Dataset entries
________________________________________

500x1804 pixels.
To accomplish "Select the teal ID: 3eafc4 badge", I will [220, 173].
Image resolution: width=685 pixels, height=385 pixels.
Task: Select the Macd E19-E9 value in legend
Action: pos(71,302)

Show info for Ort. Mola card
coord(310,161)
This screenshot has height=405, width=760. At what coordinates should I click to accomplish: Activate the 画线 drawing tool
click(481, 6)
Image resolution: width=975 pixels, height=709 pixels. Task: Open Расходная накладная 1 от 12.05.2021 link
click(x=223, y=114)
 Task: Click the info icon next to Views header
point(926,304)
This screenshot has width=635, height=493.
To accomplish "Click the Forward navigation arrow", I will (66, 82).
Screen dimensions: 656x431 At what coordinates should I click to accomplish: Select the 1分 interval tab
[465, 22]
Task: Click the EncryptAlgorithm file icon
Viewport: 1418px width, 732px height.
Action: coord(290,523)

________________________________________

Give back all of the entries exactly as written.

◆ **Result of this task**
500x1804 pixels.
To accomplish "Select the teal ID: 3eafc4 badge", I will [220, 173].
Image resolution: width=685 pixels, height=385 pixels.
Task: Select the Macd E19-E9 value in legend
Action: pos(71,302)

Show info for Ort. Mola card
coord(310,161)
This screenshot has height=405, width=760. At what coordinates should I click to accomplish: Activate the 画线 drawing tool
click(481, 6)
Image resolution: width=975 pixels, height=709 pixels. Task: Open Расходная накладная 1 от 12.05.2021 link
click(x=223, y=114)
 Task: Click the info icon next to Views header
point(926,304)
This screenshot has width=635, height=493.
To accomplish "Click the Forward navigation arrow", I will (66, 82).
Screen dimensions: 656x431 At what coordinates should I click to accomplish: Select the 1分 interval tab
[465, 22]
Task: Click the EncryptAlgorithm file icon
Viewport: 1418px width, 732px height.
Action: coord(290,523)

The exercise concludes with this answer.